--- Text shown ---

....

On September 13, 2002, complainant, a County Executive Director,
CO-09, at the agency's Farm Service Agency in Belzoni, Mississippi,
filed a formal complaint. Therein, complainant claimed that she was
discriminated against in reprisal for prior EEO activity when:
1. on June 3, 2002, her request for approval for a thirty (30) day
assignment in the New Leader Program, to run concurrently with the County
Operation Training Program assignment (COT) was denied;
2. on June 5, 2002, her request for reimbursement for telephone calls
made to her family while she was in travel status was denied; and
3. on August 5, 2002, her name was excluded from the eligible list for
five (5) County Executive Director (CED) positions.
At the conclusion of the investigation, complainant was informed of
the right to request a hearing before an EEOC Administrative Judge
(AJ) or alternatively, to receive a final decision by the agency.
The record reflects that complainant initially requested a hearing,
but that the request was subsequently withdrawn. The agency thereupon
issued the instant final agency decision.
In its May 31, 2005 final decision, the agency found no discrimination.

....

--- Data provided ---

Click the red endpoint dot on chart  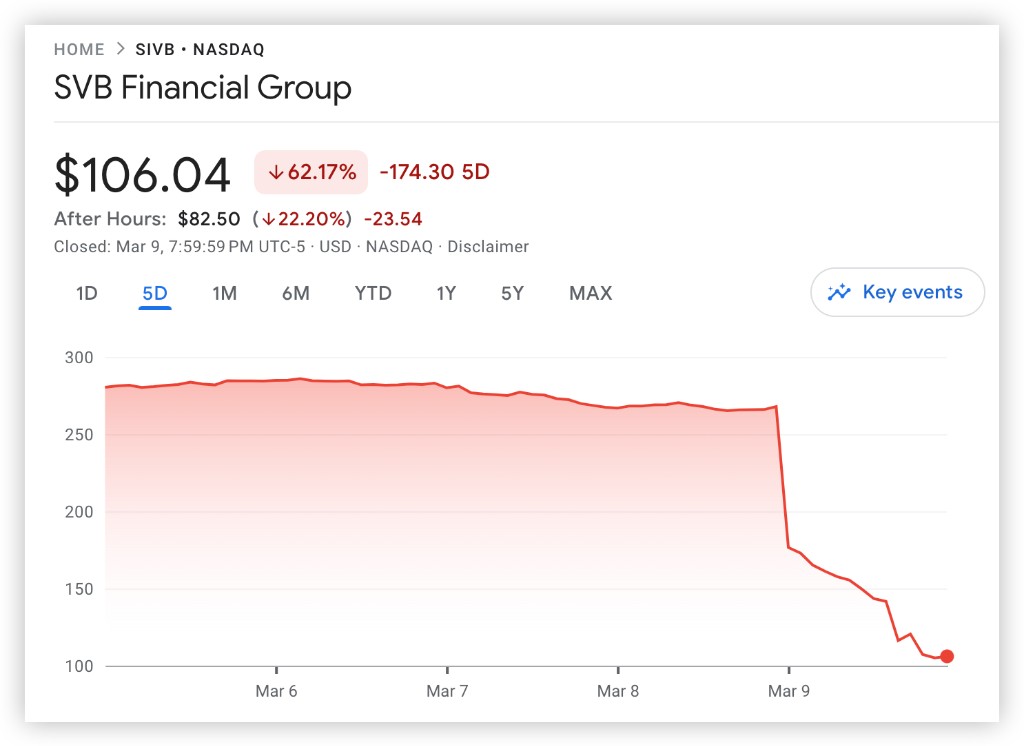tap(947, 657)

....

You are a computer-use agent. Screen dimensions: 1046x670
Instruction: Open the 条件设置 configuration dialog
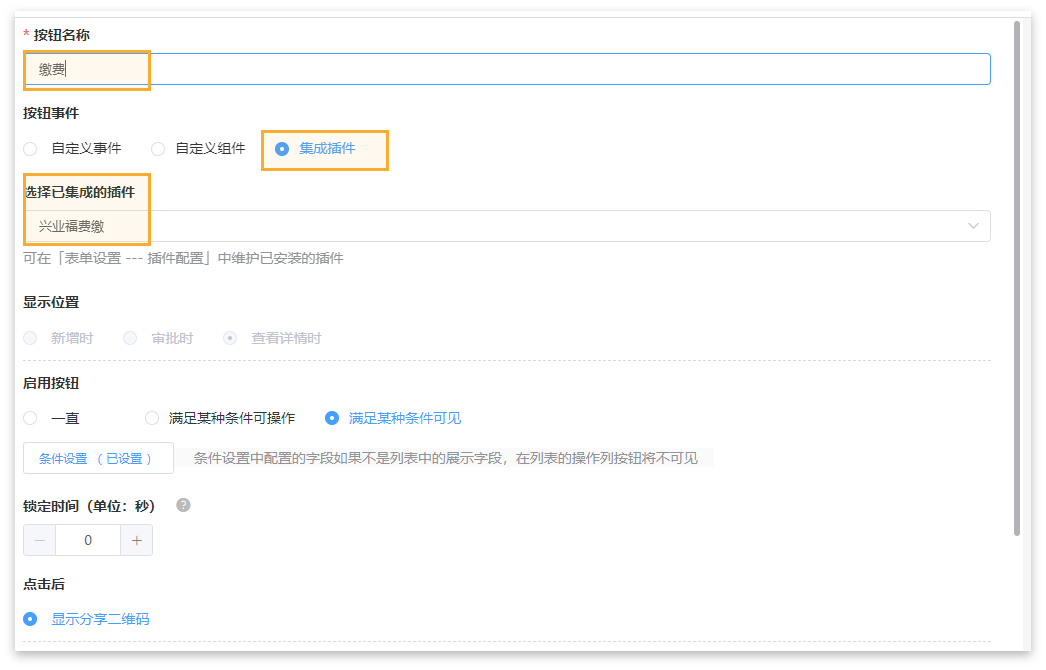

....

--- Tasks ---
1 > List every date that appears in the text about the discrimination complaint.
2 > Please extend the text about the discrimination complaint, picking up right after its final sentence.
The records come from a separate source and have no connection to the text.

--- Results by task ---
1 > September 13, 2002; June 3, 2002; June 5, 2002; August 5, 2002; May 31, 2005

2 >
Without addressing whether complainant established a prima facie case
of reprisal discrimination, the agency found that management articulated
legitimate, nondiscriminatory reasons for its actions which complainant
failed to show were a pretext for discrimination.
Regarding complainant's harassment claim, the agency found that
complainant failed to prove that she was subjected to harassment
sufficiently severe or pervasive so as to render her work environment
hostile.
Regarding claim 1, the record reflects that in her complaint, complainant
stated that in February 2002, she began both the New Leader Program
(NLP) and the COT program. Complainant stated that according to an
agency Administrative Officer, once trainees complete COT assignments,
they could submit a request for a shortened training period based on
their prior experience with the agency. Complainant stated that during
her 30-day NLP assignment, she requested permission to work in the
Wayne County Office for two weeks, and then work in the state office.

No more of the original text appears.